WORK ORDER
Using only the entries below, output the lines starting at the one containing "This screenshot has" and ending at the one containing "Where should I", exactly and inclusive of both, omitting the pictures.
(GIVEN RECORDS Opens)
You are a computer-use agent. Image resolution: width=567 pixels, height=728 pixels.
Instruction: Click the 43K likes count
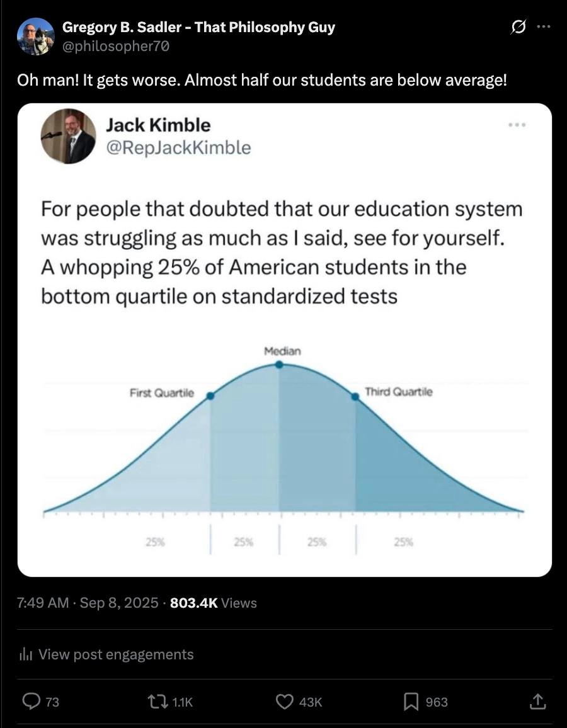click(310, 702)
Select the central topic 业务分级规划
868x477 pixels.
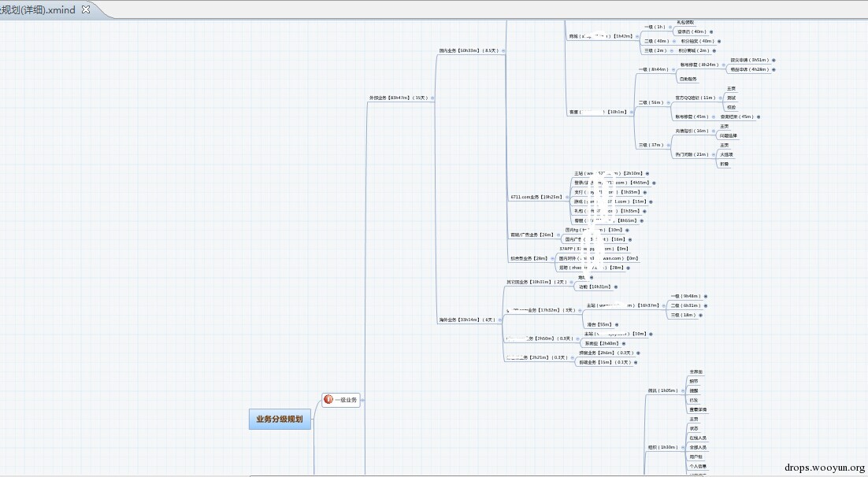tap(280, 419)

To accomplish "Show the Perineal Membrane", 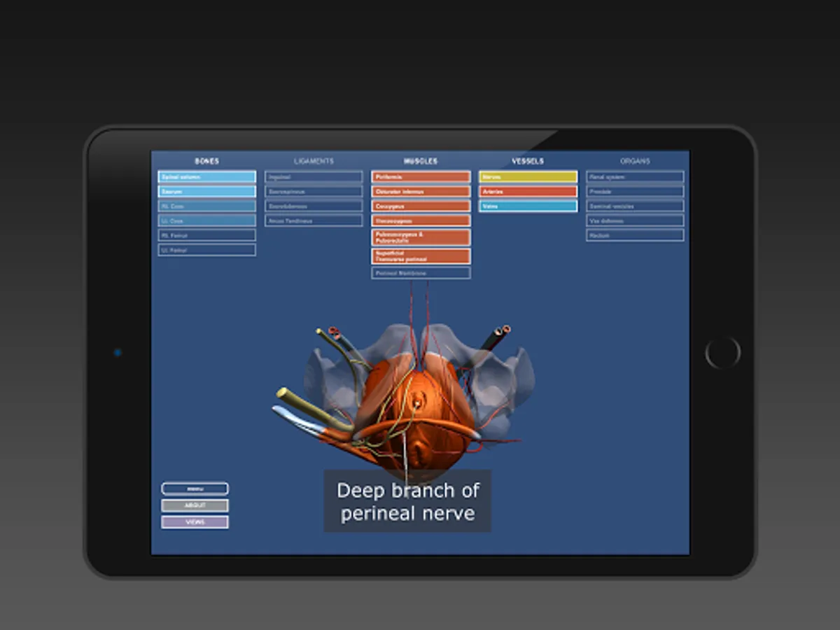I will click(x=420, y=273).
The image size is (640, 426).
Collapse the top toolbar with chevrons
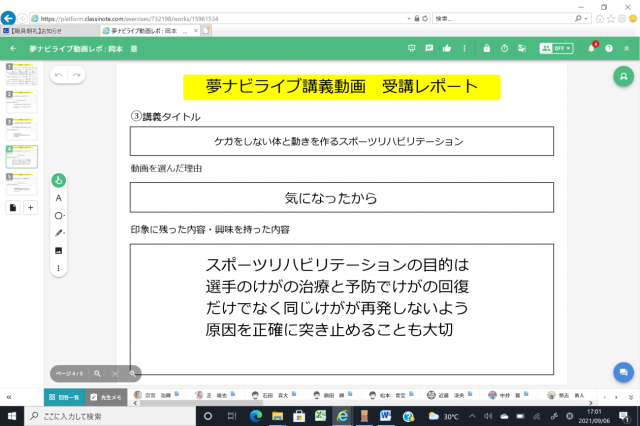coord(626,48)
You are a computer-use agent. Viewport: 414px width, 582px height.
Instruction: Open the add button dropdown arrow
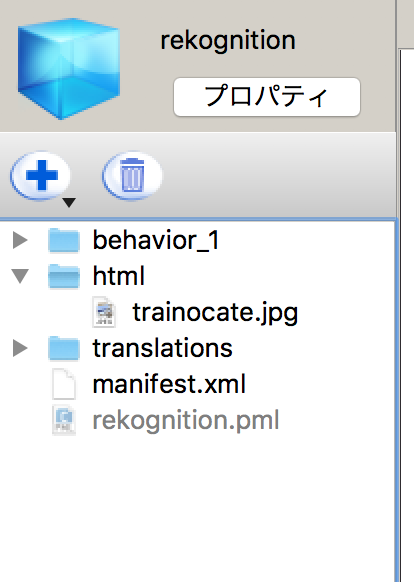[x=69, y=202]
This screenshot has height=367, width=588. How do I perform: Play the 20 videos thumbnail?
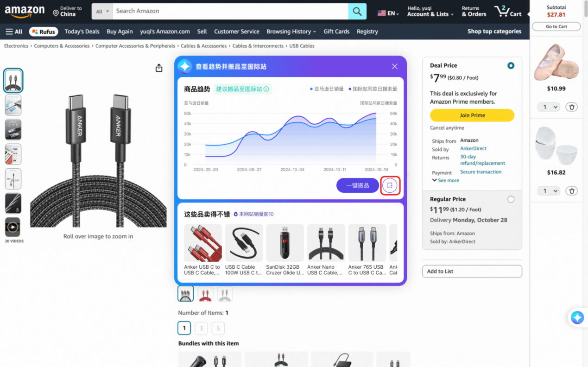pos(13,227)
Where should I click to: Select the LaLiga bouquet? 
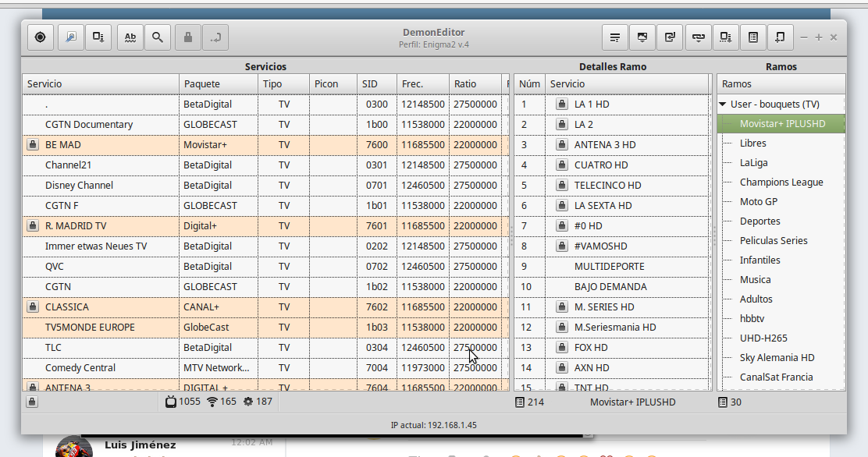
(GIVEN RECORDS Closes)
(GIVEN RECORDS Opens)
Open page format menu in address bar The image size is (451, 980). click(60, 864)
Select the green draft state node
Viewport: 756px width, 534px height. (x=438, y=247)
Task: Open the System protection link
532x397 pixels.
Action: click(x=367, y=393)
(GIVEN RECORDS Closes)
TASK ANSWER
This screenshot has height=367, width=588. How do I perform: Play the 20 videos thumbnail?
pos(13,227)
Where should I click to: Select the LaLiga bouquet? 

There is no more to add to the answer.